Alice + Freda Forever recounts this tragic, real-life love story with over 100 illustrated love letters, maps, artifacts, historical documents, newspaper articles, courtroom proceedings, and intimate, domestic scenes—painting a vivid picture of a sadly familiar world. 

Why did I pick this one up? I had read a review and was surprised that this was not a story that I had encountered at any point in my life, and it is a big one on so many levels. My thoughts in brief:


  • This is a completely fascinating story that I think very few people have heard of. The actual murder isn’t what made it so significant, but rather that it was the first time that such a prominent murder was attributed to insanity due to homosexual feelings.
  • The novel does bring attention to the issue of homosexuality and gay rights. It is clear that our country has come a long way in the last century, but the message is that we still have a long way to go. Hearing about beliefs during the time of the murder can make for uncomfortable reading at times, but it is so important to read about this part of our nation’s history.
  • I loved the copies of the handwritten notes – it gives an added feel to the love affair between the two women.
  • Coe has clearly done a great deal of research on this case, and she sites numerous sources throughout the book. There is also an extensive bibliography if the subject matter interests you and you would like to do more research.
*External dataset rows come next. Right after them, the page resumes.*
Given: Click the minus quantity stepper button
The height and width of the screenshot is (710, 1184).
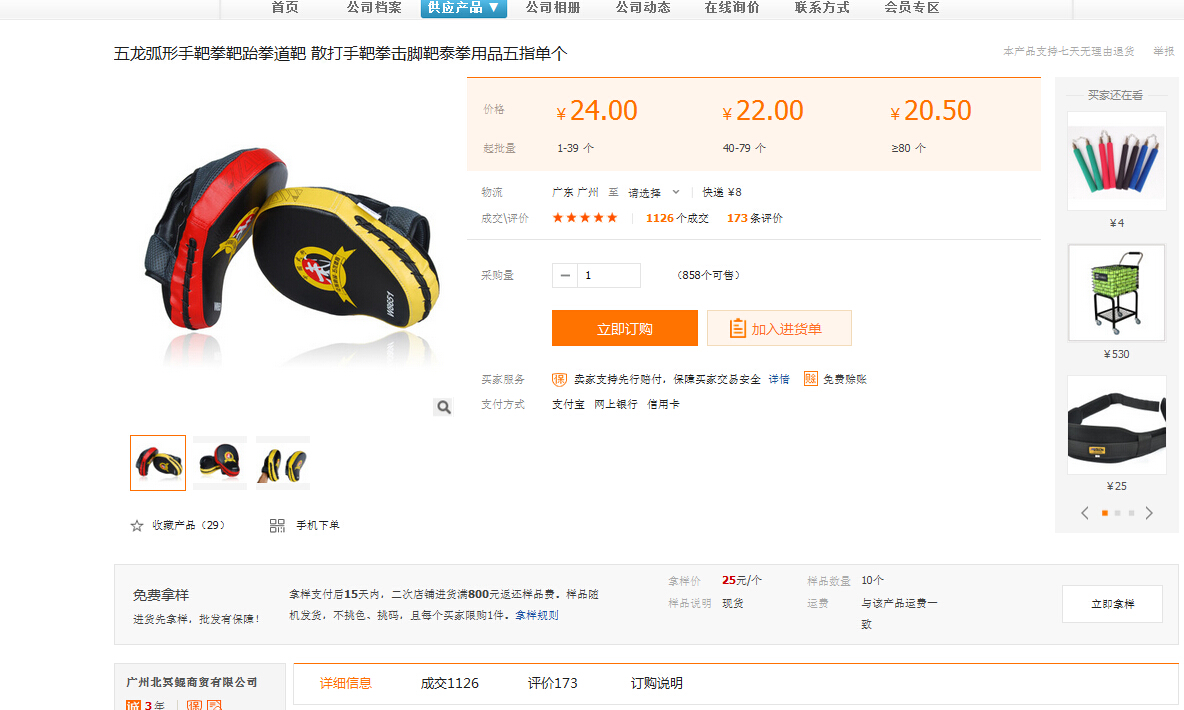Looking at the screenshot, I should pos(565,276).

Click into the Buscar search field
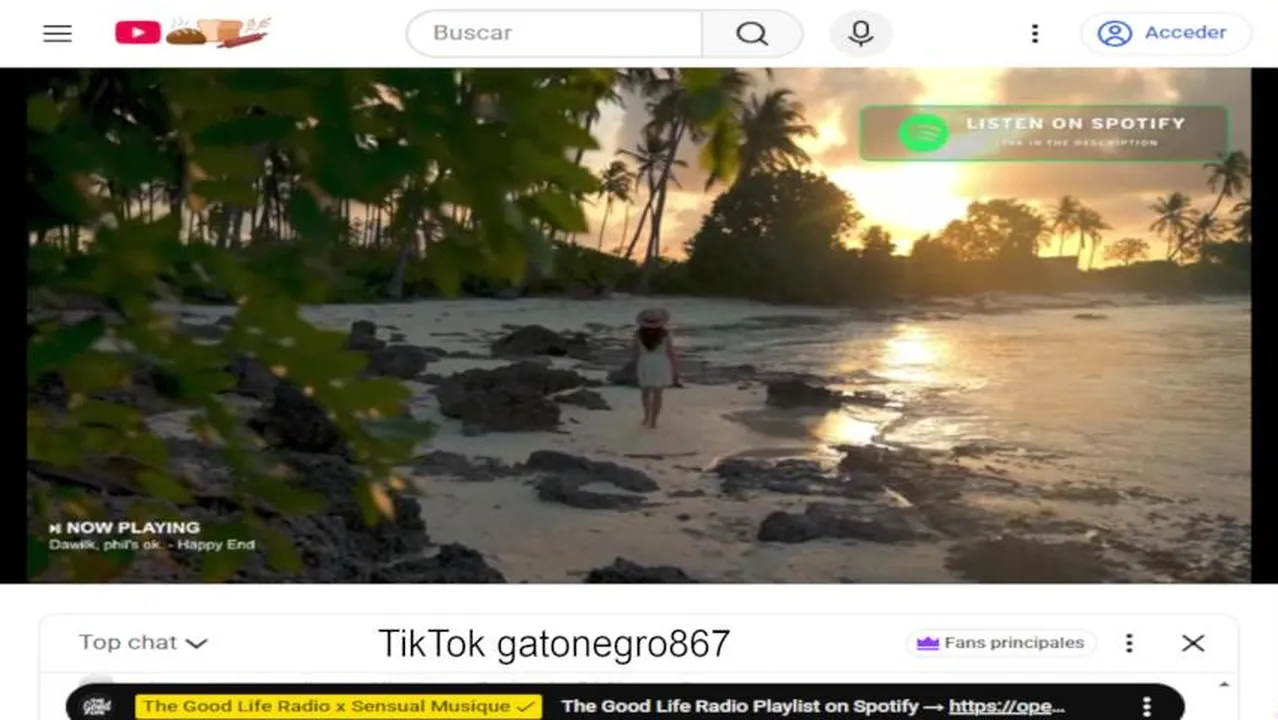(555, 33)
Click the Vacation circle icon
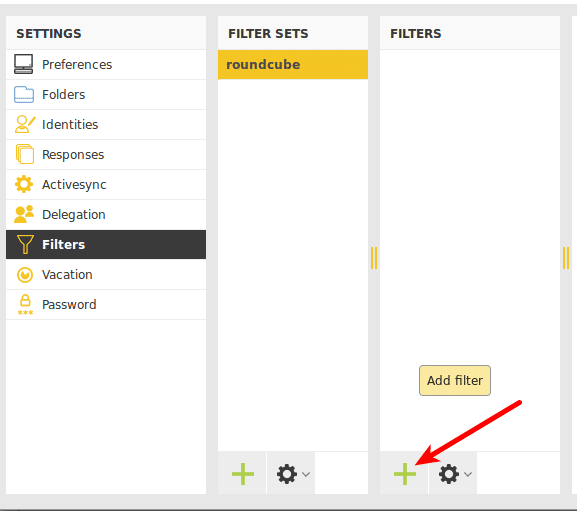This screenshot has height=511, width=577. (25, 274)
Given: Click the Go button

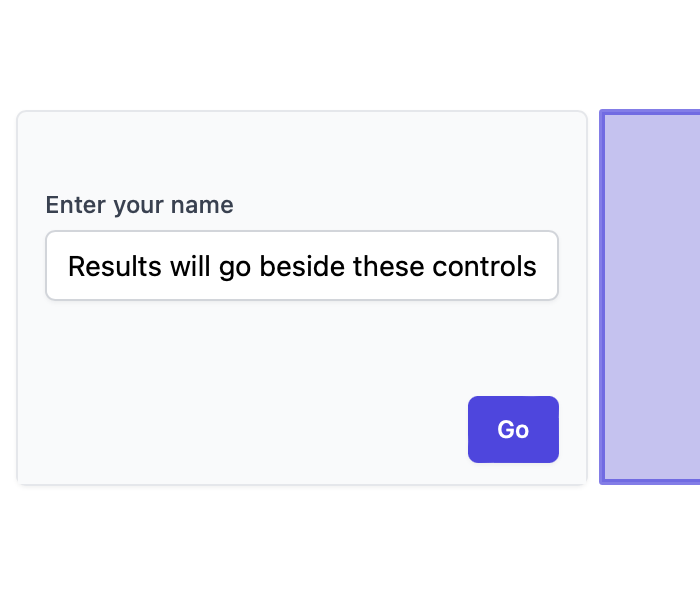Looking at the screenshot, I should click(513, 429).
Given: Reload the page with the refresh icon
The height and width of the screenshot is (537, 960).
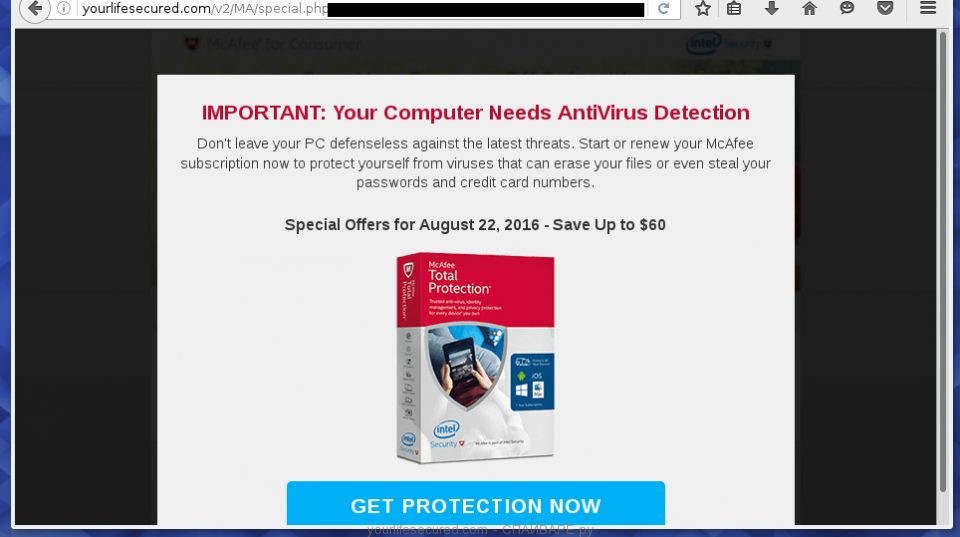Looking at the screenshot, I should [x=663, y=9].
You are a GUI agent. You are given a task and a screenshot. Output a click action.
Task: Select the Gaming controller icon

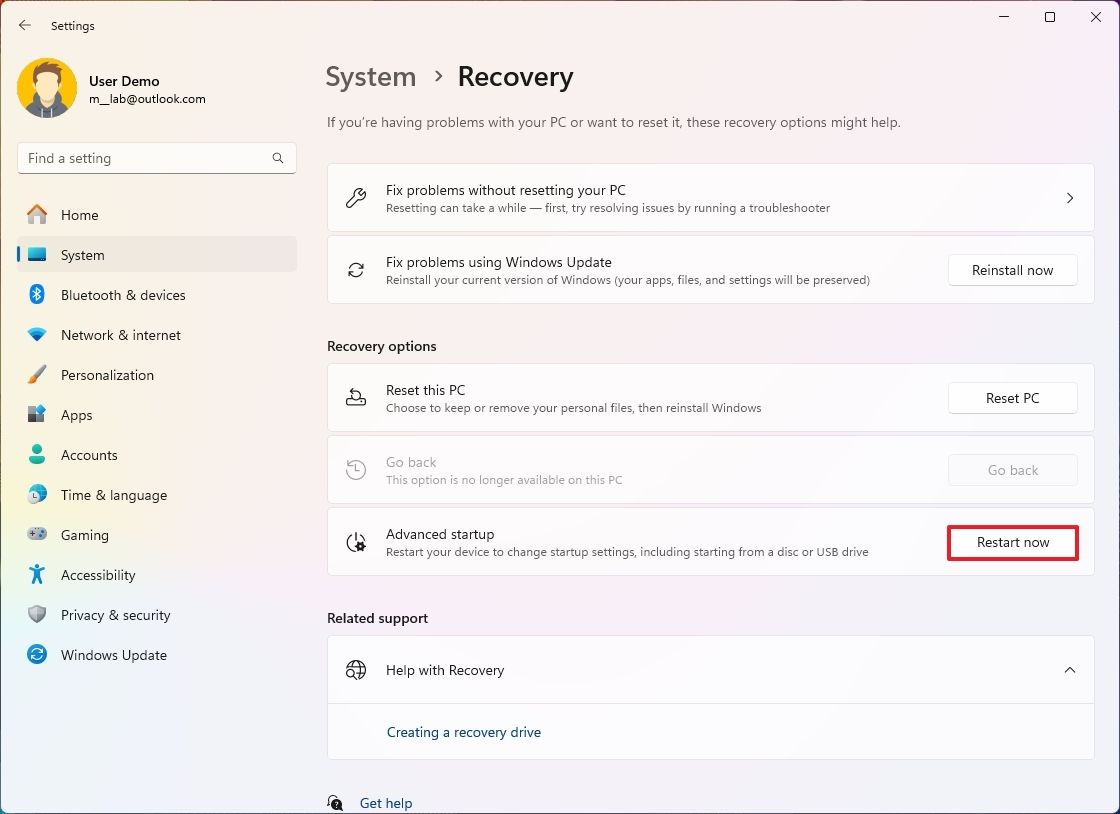(36, 535)
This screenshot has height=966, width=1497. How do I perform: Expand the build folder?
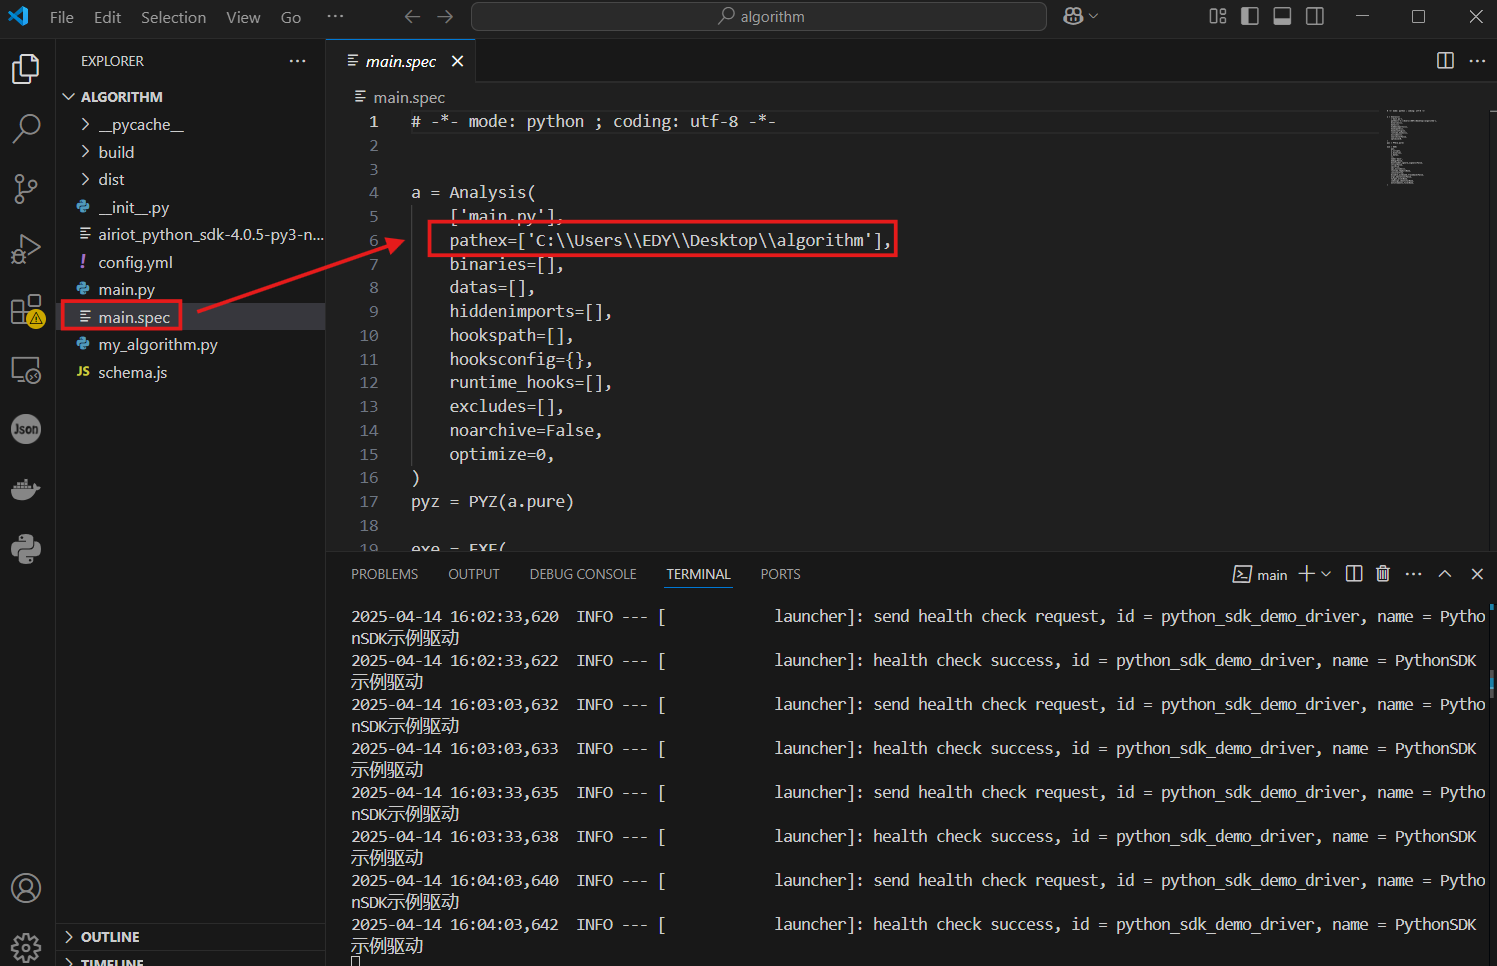(116, 152)
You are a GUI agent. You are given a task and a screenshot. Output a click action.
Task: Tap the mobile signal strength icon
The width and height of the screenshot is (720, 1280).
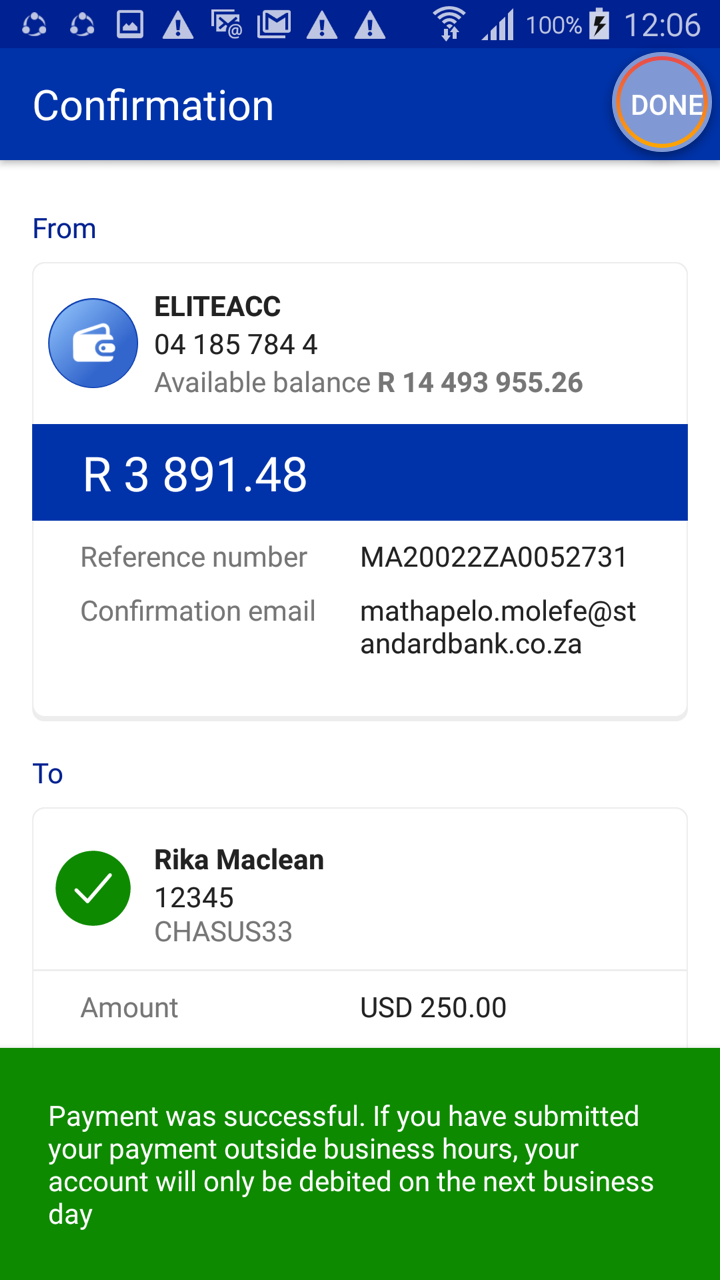click(x=497, y=24)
  • The illustrations rarely added significantly to the story. I often found them to be slightly immature and to detract from the overall message being conveyed.
  • There is an appendix with additional letters included – I’m not sure why Coe didn’t weave these letters into her novel as well.
  • I was left wanting to know a little more about the fallout of the murder and the trial for the family and friends involved – loose ends often make me crazy! I think that is why I tend to prefer historical fiction to straight up nonfiction novels.

Have you heard of the case of Alice + Freda? Have you read this novel? What are your thoughts?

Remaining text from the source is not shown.